*** Material for this exercise

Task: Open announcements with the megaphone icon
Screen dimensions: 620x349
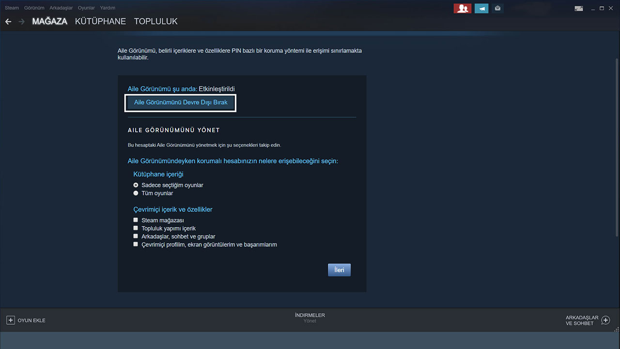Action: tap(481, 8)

******
*** Material for this exercise

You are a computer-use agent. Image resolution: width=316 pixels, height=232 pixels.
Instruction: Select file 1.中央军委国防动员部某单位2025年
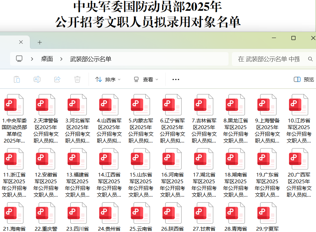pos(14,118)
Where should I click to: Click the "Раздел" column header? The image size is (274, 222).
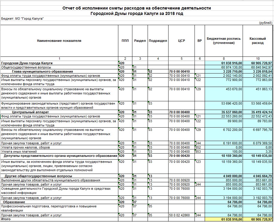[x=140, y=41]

******
*** Material for this exercise

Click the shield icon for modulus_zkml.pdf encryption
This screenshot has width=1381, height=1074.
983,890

******

* Task to complete
Edit the records from the line containing "Task: Open announcements" through the line containing "Action: tap(481, 8)": change "megaphone" to "bullhorn", keep everything else the same, and leave the pictures out of your answer.

* Correct answer
Task: Open announcements with the bullhorn icon
Screen dimensions: 620x349
Action: tap(481, 8)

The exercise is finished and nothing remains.